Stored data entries
========================================================================
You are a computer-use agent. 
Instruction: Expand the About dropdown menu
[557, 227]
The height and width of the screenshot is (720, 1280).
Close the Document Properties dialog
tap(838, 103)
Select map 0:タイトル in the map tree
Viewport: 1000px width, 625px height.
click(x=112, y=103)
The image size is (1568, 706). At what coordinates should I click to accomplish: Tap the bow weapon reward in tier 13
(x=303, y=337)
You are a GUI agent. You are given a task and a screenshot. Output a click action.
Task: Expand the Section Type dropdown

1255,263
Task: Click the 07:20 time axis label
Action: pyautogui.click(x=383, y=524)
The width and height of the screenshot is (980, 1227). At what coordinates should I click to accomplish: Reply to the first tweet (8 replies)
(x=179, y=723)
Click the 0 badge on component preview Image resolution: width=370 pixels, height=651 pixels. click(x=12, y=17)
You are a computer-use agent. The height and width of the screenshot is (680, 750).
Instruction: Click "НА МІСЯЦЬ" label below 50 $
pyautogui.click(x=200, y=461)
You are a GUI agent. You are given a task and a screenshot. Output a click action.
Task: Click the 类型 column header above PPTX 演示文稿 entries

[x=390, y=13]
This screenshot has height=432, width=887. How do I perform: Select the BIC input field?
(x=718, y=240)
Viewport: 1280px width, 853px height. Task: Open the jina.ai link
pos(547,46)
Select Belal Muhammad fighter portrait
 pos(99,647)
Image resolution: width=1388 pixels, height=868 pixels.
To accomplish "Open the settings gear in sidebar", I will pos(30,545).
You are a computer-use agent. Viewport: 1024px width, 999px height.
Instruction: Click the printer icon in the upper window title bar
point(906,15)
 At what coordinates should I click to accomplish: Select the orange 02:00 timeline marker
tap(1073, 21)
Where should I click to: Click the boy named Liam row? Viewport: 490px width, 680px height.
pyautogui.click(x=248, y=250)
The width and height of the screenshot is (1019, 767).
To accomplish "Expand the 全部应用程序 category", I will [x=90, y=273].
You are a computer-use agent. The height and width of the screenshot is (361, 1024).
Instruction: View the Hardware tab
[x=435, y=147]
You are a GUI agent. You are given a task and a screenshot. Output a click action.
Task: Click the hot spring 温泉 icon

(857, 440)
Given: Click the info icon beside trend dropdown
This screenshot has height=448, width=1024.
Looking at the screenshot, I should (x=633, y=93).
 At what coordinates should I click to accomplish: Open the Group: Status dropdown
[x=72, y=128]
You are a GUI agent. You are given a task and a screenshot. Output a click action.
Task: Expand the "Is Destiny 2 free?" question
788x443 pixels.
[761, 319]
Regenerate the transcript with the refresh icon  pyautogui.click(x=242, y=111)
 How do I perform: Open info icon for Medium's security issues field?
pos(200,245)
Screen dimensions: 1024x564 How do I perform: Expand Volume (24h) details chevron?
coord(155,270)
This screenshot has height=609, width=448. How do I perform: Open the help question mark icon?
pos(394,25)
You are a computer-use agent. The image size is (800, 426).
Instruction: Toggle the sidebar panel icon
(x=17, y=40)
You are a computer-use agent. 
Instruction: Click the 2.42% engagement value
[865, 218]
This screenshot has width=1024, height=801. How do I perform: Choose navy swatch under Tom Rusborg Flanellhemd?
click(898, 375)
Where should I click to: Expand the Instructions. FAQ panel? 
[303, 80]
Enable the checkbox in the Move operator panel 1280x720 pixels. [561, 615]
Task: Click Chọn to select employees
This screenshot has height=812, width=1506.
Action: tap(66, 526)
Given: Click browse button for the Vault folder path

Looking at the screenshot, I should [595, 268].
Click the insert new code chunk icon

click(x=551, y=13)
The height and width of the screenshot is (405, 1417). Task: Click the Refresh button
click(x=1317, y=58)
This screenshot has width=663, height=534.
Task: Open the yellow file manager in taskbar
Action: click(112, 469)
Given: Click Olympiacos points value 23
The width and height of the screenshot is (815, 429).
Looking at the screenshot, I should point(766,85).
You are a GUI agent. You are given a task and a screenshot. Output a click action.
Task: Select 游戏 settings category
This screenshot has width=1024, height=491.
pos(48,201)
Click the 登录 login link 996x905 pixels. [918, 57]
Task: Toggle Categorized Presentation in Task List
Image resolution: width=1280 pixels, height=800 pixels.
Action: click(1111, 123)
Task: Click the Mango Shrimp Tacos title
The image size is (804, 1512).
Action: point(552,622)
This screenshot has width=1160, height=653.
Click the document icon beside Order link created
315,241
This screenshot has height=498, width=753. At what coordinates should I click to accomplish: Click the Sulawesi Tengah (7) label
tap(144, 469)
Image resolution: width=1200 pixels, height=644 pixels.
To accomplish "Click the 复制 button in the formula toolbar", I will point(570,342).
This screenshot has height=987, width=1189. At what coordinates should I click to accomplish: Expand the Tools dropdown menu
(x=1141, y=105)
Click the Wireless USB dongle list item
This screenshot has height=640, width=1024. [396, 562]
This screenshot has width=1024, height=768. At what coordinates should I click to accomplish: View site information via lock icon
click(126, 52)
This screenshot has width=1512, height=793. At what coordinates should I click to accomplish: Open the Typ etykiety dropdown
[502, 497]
========================================================================
§ **Required action**
Gather all lines from the records above in which "settings" appears.

§ **Answer section**
To accomplish "Open the settings gear in sidebar", I will pos(30,545).
Task: Select 游戏 settings category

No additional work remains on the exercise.